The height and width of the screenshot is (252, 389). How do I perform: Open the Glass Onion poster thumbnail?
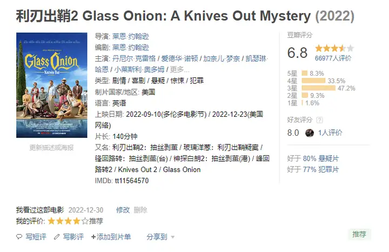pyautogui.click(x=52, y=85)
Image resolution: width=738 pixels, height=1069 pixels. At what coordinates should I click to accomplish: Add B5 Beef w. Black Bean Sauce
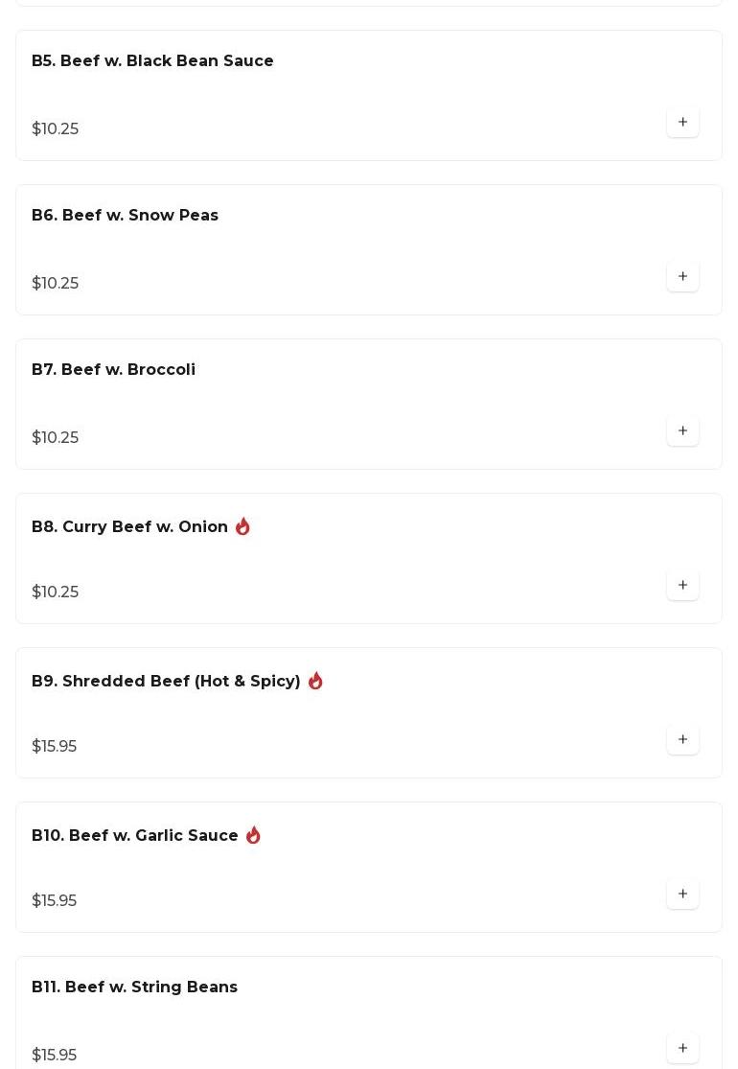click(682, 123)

--

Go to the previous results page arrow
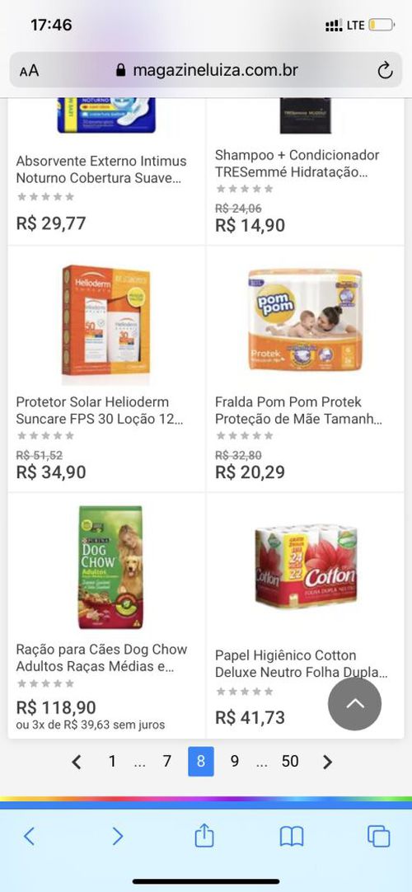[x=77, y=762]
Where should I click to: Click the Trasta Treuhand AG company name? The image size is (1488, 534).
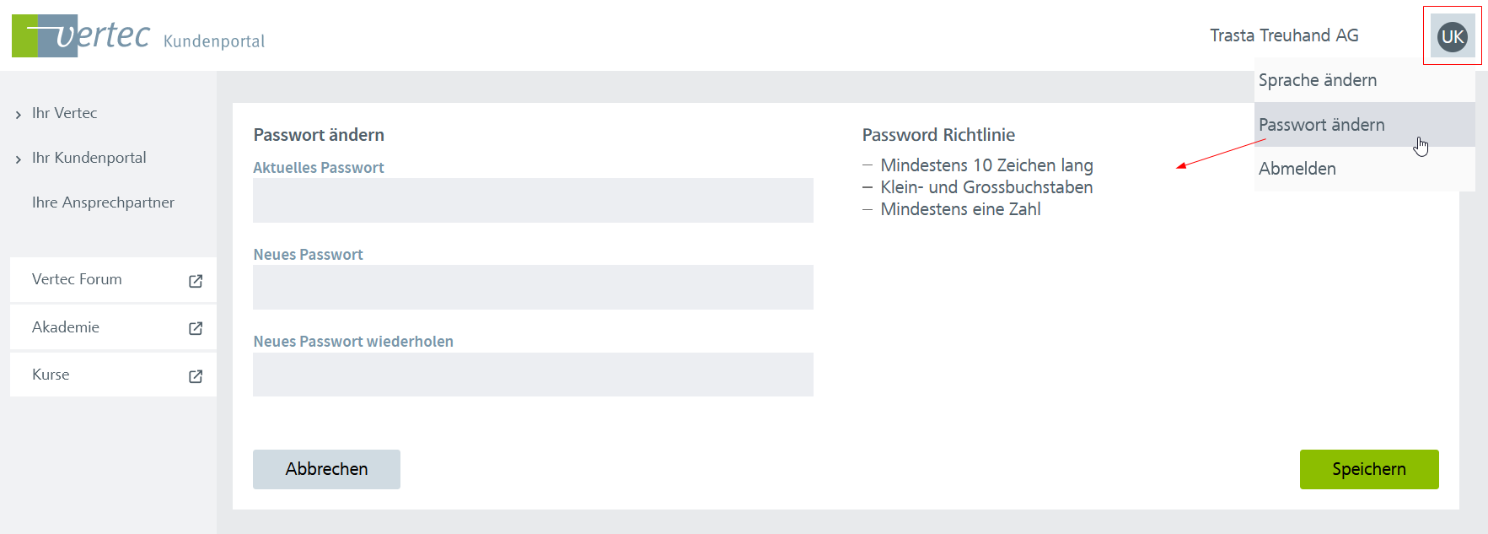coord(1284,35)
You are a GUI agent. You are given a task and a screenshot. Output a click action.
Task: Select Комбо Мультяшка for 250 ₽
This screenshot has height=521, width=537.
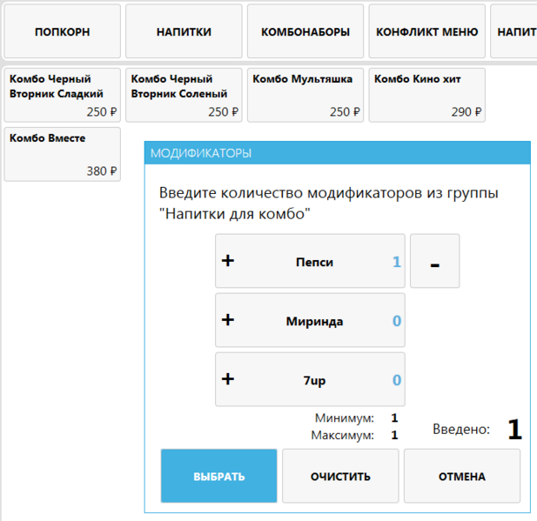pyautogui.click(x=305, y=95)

### [Directions]
Return the stretch of data that begins with the line showing "Go to the previous results page arrow" and goes on through the line showing "You are a GUI", exactly, with pictures removed.

### [Solved problem]
Go to the previous results page arrow
[x=77, y=762]
Where should I click to: Click the Trasta Treuhand AG company name? The image size is (1488, 534).
coord(1284,35)
You are a GUI agent. You are given a task and a screenshot. Output a click action.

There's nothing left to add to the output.